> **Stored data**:

Segment Open

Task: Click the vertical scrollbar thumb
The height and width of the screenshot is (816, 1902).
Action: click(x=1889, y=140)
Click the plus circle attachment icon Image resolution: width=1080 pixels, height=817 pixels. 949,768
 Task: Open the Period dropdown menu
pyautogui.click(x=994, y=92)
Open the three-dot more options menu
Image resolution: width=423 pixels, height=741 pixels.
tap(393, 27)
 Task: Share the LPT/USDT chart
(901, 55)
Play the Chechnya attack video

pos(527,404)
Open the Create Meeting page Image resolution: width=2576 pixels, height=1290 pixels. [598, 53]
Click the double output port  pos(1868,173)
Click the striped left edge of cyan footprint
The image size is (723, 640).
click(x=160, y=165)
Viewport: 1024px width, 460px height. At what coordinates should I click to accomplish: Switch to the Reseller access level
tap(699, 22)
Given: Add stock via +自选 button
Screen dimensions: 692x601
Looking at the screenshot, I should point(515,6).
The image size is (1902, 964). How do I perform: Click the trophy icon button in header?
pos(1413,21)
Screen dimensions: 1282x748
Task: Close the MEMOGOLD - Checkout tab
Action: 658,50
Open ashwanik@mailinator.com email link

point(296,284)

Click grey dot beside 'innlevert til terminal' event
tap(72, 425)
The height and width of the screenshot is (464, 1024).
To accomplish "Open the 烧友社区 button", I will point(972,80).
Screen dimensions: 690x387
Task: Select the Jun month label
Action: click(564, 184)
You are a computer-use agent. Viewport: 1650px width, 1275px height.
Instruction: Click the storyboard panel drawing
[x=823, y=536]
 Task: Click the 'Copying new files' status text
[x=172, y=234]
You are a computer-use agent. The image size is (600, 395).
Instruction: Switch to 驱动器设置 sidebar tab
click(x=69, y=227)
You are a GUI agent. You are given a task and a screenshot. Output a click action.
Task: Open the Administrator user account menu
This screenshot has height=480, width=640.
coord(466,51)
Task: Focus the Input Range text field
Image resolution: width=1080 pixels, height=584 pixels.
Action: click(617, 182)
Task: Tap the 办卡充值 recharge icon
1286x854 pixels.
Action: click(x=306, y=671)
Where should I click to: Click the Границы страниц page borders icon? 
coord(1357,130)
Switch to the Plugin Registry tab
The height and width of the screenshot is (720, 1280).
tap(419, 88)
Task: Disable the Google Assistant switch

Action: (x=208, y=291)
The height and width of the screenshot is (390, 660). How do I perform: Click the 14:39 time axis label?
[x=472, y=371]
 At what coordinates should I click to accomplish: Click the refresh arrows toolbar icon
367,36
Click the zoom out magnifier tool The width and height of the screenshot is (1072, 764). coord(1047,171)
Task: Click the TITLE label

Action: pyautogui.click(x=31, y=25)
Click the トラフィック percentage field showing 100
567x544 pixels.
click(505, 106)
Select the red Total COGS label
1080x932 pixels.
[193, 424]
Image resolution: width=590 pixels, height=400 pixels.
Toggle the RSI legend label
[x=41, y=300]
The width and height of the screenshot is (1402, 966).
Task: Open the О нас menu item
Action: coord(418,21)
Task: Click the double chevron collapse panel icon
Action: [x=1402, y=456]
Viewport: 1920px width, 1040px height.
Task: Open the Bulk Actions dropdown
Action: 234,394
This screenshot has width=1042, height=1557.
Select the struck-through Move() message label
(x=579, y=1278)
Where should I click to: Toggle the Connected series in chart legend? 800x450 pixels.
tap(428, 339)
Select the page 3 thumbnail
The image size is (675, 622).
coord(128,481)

Segment Closed

> **WHAT YOU NEED TO DO**: Go through the records and report each line that contains "computer".

> **RESPONSE TO THE TASK**:
You are a computer-use agent. Viewport: 1650px width, 1275px height.
You are a computer-use agent. The image size is (600, 395).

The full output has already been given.